I can relate to the dissatisfaction of pursuing the things the world has to offer. I am a goal-oriented individual. That sounds good on a CV, but one of the flaws of this personality trait is that once I achieve what I have been striving for, I am ready to move on to the next thing. I rarely enjoy my achievements. In moments of introspection, I often find myself wondering “was it worth it?” or “what’s the point of all of it?” What’s worse is that I tend to sacrifice a lot to attain these goals. I can be so focused on my objective that my relationships and even in some cases, my health takes a back seat.
I observe this ambitious trait in a lot in men. We always seem to be chasing the next job, promotion, house, car and so on. Life becomes a series of chases, with little or no fulfilment. We often compound this problem when we don’t stop to reflect on where we are heading and our priorities. So like Oliver Twist, we are endlessly wanting more without any idea of what enough looks like. This usually continues until the bottom drops out of our lives. Typically, it is those situations we cannot control which reveal the vanity of our priorities. It could be ill-health, the breakdown of a relationship or some unforeseen calamity which forces us to confront the realisation that we have wasted our lives in pursuit of perishable things. Many come to this realisation on their deathbeds and it is never pleasant to see.
Jesus once told His disciples, I am the Way, the Truth and the Life [John 14:6]. If this claim of Jesus is true (which it is), then it stands to reason that He also has the answers to the meaning of life and He ought to be the preeminent pursuit of our lives. If He is the one through whom we were created and the one who sustains life and everything else [Hebrews 1:2-3], then who better to reveal to us why we are here? In the 90s, there was a Christian children’s show called the Donut Repair club and the tagline of the show was “life without Jesus is like a donut, as there’s a hole in the middle of your heart”. This is a powerful analogy because many have felt that emptiness. Some try to numb it with acquiring more stuff or try to ignore it. But in those quiet moments, it is impossible to escape that vacuous God-shaped hole which nothing else can fill.
Without knowing why we exist, how can we correctly determine what we are meant to do with our lives? Remarkably, I have met a few people who seem to have it all but can’t seem to find their life’s purpose. I am familiar with this because, at a point in my life, I experienced a severe restlessness despite a successful career, a family and other accomplishments.

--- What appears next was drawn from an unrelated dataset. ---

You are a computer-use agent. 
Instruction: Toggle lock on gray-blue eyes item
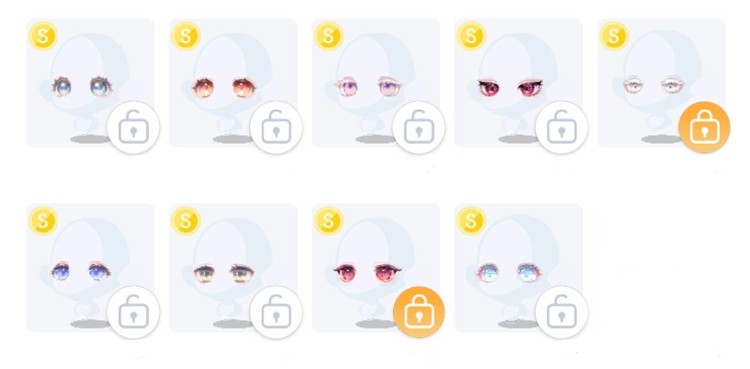(133, 127)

I felt an emptiness than none of my achievements could quell. That aching was more pronounced when I saw people who had identified their purpose because I could see what I was missing. It is such a thing of beauty to see someone operate in their purpose through the power of the Holy Spirit. Such people display a rare and enviable contentment with life. Without exception, they are salt and light to the world around them [Matthew 5:13-16].
Interestingly, I have also noticed that people who are operating in their purpose are loving, humble, generous and gracious. They seem unperturbed as others prioritise the pursuit of money, fame and power because they always seem to have all they need, just as Jesus promised [Matthew 6:19-33]. Jesus was once asked what the greatest commandment was and He answered: “‘Love the Lord your God with all your heart and with all your soul and with all your mind.’… ‘Love your neighbour as yourself.’” [Matthew 22:37,39 NIV]. This is ultimately why we exist. We were not created to chase money, fame, power, status, etc. which is why those things are never enough. This commandment is also why a God-given purpose is never self-centred. On the contrary, it must include loving and serving others.
Few would disagree that it is unwise to spend our lives in the pursuit of temporary, perishable things at the expense of the imperishable inheritance God has reserved for us [1 Peter 1:4]. Yet, what do our priorities say about us? Do our priorities serve others or are they self-serving? Have we truly grasped why we are here? If you are feeling an emptiness and dissatisfaction nothing can suppress, it is a distress signal from your soul because something is missing. What are you going to do about it?